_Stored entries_
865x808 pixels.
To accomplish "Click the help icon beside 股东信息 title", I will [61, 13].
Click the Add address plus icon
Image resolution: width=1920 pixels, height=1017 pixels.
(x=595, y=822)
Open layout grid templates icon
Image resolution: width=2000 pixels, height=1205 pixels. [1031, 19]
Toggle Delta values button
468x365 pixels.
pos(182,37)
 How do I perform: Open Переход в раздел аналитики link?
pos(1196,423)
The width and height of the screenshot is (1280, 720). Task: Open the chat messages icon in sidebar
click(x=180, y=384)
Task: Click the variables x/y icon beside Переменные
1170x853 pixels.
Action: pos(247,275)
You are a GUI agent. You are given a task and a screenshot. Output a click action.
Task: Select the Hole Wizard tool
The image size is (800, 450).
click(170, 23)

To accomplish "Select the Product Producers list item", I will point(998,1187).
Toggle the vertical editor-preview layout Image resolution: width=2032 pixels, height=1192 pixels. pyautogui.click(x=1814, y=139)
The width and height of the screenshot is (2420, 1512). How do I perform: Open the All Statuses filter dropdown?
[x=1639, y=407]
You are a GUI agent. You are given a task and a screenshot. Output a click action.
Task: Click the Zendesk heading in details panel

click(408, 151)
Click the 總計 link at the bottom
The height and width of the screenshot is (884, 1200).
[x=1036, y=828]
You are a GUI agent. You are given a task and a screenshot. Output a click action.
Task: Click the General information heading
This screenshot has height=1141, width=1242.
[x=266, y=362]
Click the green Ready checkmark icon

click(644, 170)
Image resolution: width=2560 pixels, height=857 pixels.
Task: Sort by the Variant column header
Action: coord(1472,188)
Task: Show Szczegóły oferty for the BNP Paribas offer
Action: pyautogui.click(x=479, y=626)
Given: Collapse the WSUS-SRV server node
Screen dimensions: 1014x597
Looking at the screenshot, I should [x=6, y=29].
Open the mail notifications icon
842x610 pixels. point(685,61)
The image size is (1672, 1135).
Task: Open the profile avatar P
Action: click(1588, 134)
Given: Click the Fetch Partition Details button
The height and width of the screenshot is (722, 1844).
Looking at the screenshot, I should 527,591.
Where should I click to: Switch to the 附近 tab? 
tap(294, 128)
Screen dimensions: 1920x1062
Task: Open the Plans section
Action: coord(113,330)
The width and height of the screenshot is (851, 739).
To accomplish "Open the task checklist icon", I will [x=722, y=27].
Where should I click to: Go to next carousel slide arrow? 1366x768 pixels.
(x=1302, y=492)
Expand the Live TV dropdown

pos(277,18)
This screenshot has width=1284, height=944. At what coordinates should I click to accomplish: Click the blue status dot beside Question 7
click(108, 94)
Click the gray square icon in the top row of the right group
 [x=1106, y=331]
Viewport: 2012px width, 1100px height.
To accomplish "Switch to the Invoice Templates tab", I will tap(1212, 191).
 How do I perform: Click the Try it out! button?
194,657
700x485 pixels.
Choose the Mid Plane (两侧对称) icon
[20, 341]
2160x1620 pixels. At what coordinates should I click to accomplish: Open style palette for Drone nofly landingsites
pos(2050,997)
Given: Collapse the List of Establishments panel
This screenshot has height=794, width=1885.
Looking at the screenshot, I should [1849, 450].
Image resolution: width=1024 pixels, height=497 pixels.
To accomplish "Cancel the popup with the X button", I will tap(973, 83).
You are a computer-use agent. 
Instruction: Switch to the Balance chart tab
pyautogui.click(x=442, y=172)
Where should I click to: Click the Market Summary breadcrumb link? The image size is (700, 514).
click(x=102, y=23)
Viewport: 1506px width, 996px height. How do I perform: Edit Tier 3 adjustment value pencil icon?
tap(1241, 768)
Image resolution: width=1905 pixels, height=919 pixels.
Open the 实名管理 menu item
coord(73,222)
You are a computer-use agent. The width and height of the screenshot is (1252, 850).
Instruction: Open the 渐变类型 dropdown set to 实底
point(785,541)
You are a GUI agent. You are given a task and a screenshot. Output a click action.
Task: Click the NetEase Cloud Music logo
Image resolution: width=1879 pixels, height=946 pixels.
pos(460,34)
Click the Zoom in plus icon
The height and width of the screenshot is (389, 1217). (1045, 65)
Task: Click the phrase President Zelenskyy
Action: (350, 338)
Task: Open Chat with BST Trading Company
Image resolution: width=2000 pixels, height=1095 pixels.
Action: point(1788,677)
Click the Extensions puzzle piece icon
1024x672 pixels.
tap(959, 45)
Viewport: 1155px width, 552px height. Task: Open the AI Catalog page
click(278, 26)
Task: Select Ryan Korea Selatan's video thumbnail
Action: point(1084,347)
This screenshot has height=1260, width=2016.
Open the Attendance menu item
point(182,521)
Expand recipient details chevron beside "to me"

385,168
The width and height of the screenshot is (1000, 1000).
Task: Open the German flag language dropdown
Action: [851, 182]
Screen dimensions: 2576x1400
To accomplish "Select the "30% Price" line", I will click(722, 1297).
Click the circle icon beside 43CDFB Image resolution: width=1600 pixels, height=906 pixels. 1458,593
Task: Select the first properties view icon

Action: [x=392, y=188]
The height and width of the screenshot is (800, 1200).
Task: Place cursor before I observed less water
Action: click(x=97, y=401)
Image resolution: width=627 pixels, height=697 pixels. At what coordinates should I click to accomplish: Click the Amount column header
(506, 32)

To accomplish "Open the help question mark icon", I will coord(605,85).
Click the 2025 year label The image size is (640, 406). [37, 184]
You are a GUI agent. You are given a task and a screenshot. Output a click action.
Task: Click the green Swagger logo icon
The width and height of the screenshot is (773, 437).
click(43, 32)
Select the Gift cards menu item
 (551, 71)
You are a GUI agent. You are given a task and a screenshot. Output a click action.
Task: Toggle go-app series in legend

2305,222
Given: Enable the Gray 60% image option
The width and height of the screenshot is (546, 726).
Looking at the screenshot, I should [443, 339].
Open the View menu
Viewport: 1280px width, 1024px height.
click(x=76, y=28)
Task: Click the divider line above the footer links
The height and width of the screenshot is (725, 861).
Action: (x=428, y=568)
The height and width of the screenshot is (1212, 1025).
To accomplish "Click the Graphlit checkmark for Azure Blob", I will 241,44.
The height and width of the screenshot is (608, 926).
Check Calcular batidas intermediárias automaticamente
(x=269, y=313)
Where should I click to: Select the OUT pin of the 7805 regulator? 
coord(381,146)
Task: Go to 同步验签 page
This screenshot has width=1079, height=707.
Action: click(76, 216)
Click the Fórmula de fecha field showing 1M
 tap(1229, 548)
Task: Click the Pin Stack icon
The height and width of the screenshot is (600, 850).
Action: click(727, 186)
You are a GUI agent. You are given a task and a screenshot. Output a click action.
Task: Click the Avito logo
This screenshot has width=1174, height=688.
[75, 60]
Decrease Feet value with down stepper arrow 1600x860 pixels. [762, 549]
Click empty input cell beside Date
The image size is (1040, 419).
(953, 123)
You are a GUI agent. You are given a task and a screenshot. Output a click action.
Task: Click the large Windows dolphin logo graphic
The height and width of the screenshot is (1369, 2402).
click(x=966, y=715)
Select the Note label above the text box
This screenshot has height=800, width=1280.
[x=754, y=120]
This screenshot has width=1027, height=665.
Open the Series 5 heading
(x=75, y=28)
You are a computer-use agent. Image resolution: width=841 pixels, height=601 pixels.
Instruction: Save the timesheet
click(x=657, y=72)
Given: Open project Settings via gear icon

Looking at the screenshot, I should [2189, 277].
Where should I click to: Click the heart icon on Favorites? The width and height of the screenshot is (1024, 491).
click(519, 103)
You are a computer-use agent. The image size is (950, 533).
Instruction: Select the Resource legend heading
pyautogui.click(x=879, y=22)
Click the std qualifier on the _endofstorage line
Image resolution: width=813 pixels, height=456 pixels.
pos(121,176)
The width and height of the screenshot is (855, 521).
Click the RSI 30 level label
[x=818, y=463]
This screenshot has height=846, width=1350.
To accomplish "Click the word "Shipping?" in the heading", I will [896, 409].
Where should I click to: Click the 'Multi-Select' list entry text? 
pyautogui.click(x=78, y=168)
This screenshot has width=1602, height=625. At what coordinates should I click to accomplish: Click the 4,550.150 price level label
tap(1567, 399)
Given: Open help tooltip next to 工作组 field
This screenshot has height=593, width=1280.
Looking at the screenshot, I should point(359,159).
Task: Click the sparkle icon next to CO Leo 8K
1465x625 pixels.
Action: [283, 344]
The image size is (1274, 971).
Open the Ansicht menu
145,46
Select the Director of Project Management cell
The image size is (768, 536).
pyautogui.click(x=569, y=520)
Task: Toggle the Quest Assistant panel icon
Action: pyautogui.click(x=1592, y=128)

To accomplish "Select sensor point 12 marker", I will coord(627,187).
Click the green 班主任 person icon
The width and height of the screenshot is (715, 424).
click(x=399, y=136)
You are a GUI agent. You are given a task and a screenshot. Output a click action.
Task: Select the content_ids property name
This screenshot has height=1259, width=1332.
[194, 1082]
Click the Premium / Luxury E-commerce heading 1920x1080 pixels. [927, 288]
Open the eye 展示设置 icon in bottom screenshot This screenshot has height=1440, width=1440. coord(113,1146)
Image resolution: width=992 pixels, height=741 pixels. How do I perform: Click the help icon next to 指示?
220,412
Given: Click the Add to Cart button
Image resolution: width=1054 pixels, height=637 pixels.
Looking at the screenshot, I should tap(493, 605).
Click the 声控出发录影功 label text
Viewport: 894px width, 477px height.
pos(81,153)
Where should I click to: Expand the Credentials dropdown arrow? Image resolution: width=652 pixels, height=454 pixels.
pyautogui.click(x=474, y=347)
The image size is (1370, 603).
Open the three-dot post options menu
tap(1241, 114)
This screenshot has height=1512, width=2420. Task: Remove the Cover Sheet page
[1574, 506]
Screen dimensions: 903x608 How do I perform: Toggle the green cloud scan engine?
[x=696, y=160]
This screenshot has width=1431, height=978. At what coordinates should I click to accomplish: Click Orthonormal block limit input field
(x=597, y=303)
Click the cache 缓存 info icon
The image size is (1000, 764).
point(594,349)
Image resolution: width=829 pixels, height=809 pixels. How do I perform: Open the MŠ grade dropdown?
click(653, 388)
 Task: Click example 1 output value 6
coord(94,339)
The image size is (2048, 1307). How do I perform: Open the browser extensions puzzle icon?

_Prompt_
Recast the listing above as a JSON list of strings, one string per line and blank lines omitted, starting at its first line and ending with the line that contains "Toggle the vertical".

_Exercise output_
[
  "865x808 pixels.",
  "To accomplish \"Click the help icon beside 股东信息 title\", I will [61, 13].",
  "Click the Add address plus icon",
  "Image resolution: width=1920 pixels, height=1017 pixels.",
  "(x=595, y=822)",
  "Open layout grid templates icon",
  "Image resolution: width=2000 pixels, height=1205 pixels. [1031, 19]",
  "Toggle Delta values button",
  "468x365 pixels.",
  "pos(182,37)",
  " How do I perform: Open Переход в раздел аналитики link?",
  "pos(1196,423)",
  "The width and height of the screenshot is (1280, 720). Task: Open the chat messages icon in sidebar",
  "click(x=180, y=384)",
  "Task: Click the variables x/y icon beside Переменные",
  "1170x853 pixels.",
  "Action: pos(247,275)",
  "You are a GUI agent. You are given a task and a screenshot. Output a click action.",
  "Task: Select the Hole Wizard tool",
  "The image size is (800, 450).",
  "click(170, 23)",
  "To accomplish \"Select the Product Producers list item\", I will point(998,1187).",
  "Toggle the vertical editor-preview layout Image resolution: width=2032 pixels, height=1192 pixels. pyautogui.click(x=1814, y=139)"
]